» **Your objective**: Give exactly the lines from the one that contains "Viewport: 536px width, 392px height." through the end of the entries below, both included; the pictures stay out.

» **Data records**:
□ □ □
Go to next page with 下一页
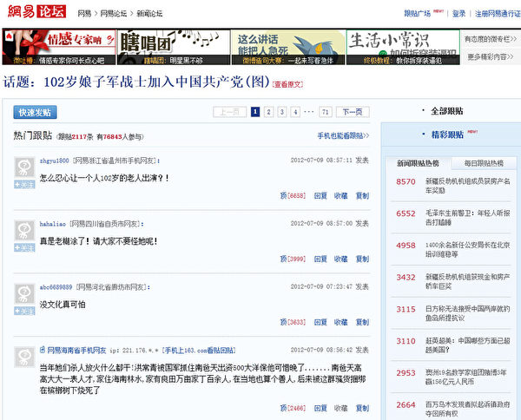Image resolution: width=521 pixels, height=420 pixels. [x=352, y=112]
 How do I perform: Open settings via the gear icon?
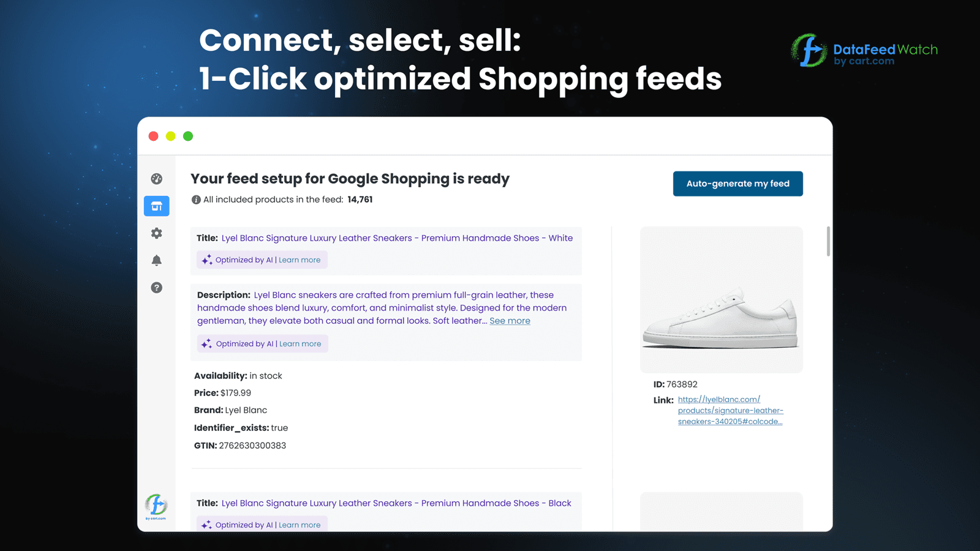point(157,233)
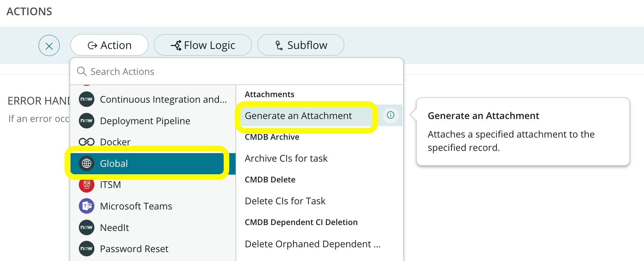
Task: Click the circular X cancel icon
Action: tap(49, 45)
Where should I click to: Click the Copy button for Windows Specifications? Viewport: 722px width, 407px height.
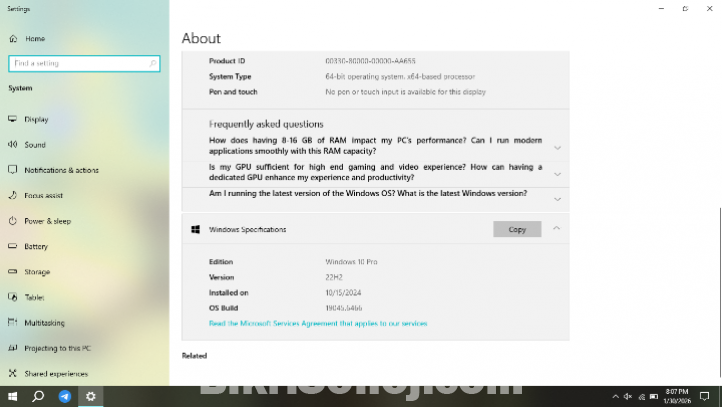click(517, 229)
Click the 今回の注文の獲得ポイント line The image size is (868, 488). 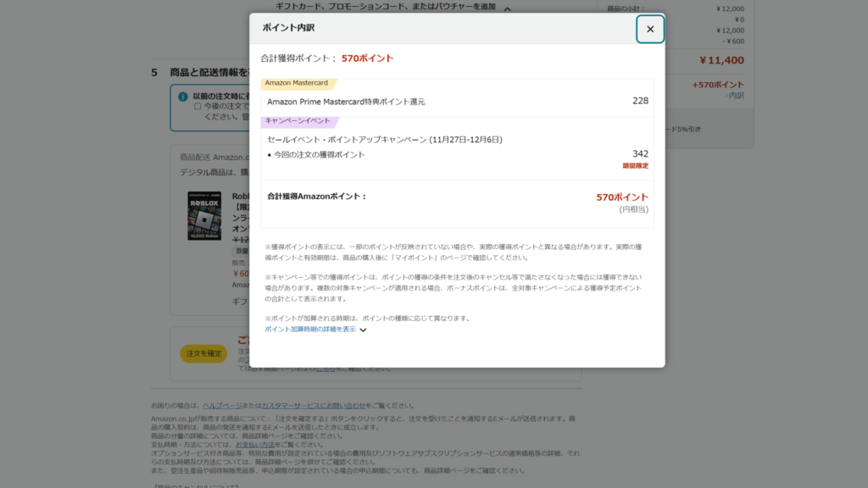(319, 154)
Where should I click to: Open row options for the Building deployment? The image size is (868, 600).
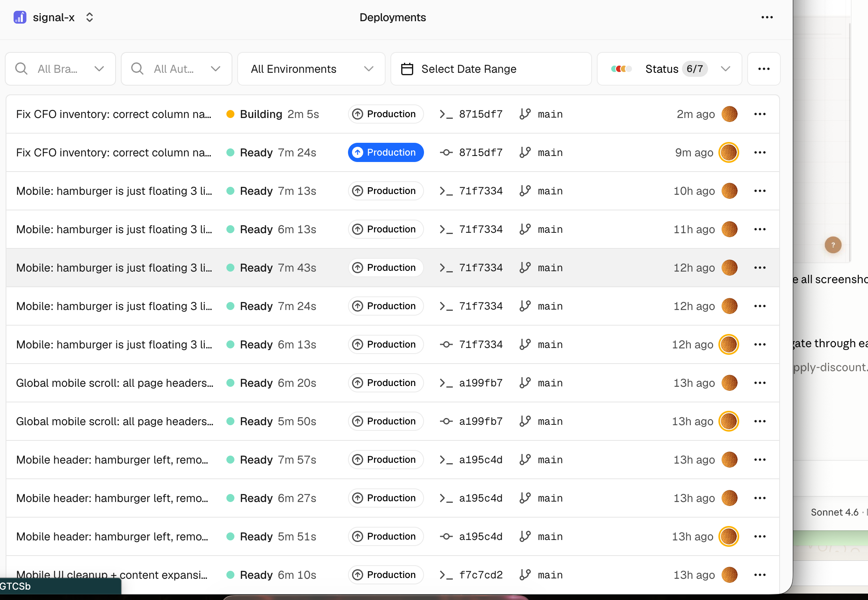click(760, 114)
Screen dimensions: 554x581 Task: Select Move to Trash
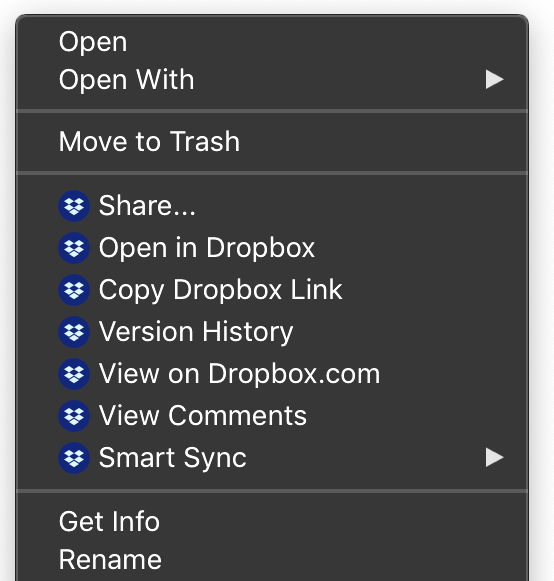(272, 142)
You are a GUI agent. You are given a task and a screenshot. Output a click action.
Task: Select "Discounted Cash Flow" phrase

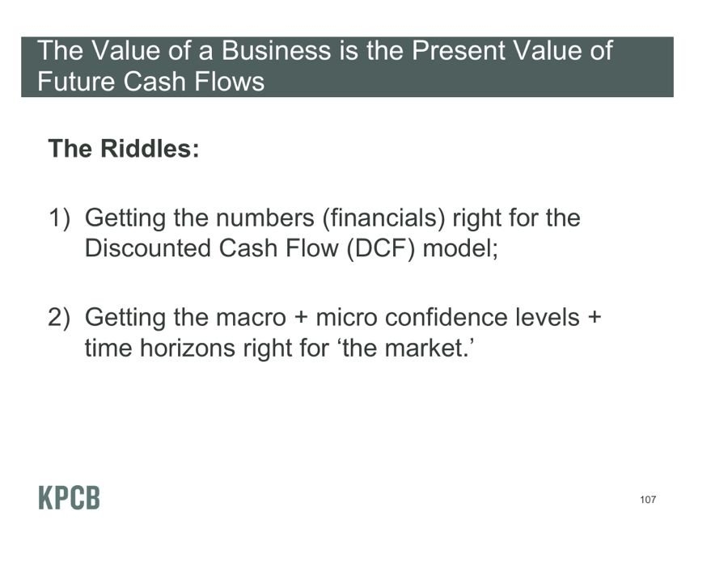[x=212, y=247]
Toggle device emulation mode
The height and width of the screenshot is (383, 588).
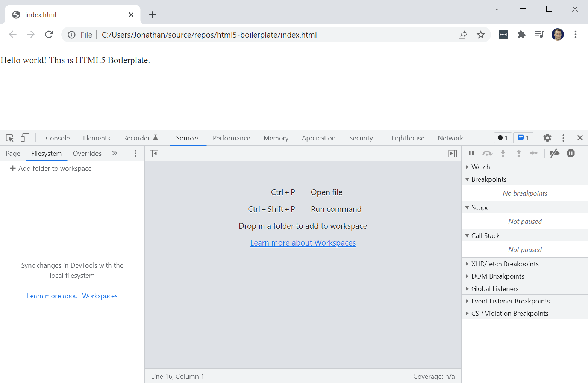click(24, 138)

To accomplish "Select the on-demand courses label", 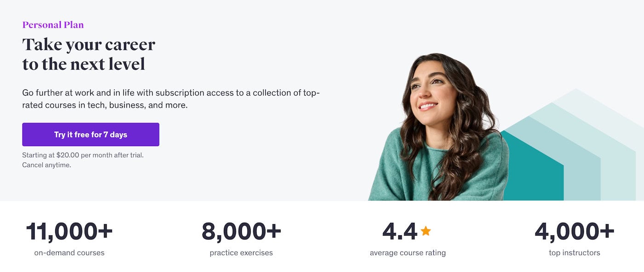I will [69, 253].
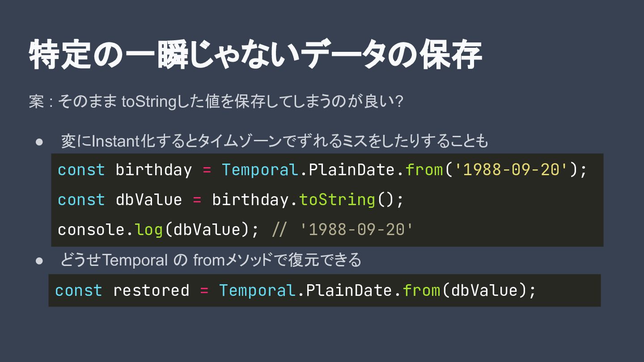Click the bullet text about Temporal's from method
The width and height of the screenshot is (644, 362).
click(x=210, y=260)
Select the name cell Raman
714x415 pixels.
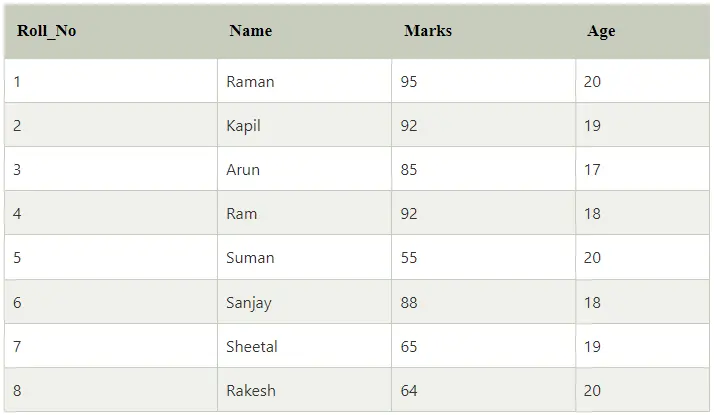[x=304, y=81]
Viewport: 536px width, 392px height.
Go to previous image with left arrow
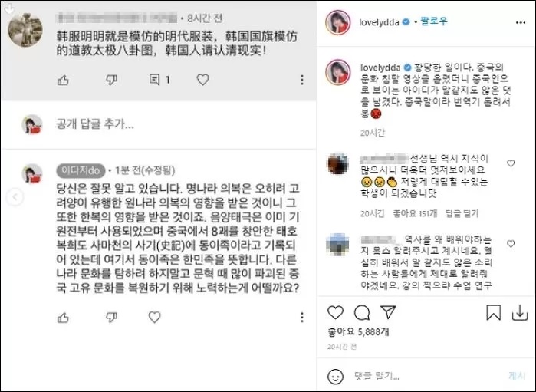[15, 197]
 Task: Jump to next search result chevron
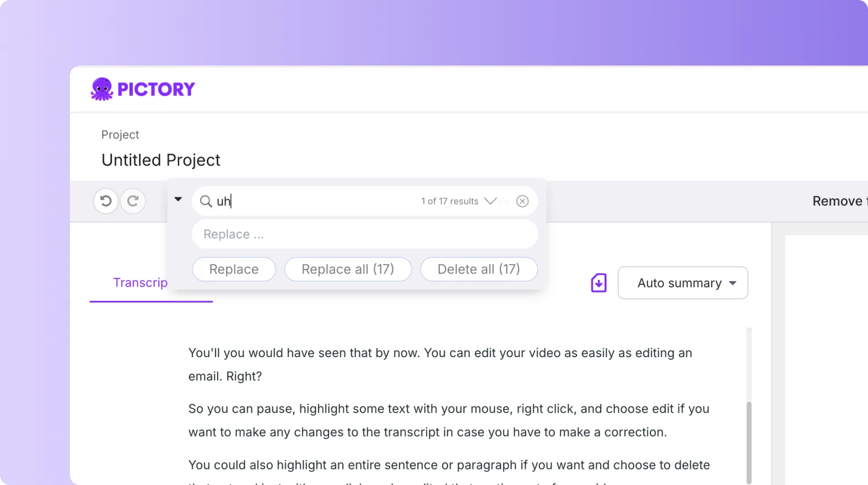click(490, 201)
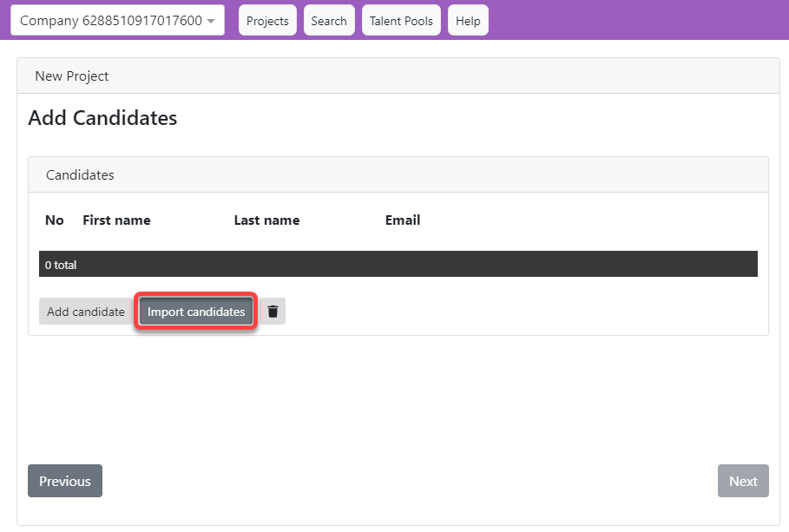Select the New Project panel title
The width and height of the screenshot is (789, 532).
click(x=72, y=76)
□ □ □
» **Written solution**:
Viewport: 536px width, 392px height.
Go to previous image with left arrow
[15, 197]
 Task: Jump to next search result chevron
click(490, 201)
Select the New Project panel title
The width and height of the screenshot is (789, 532).
click(x=72, y=76)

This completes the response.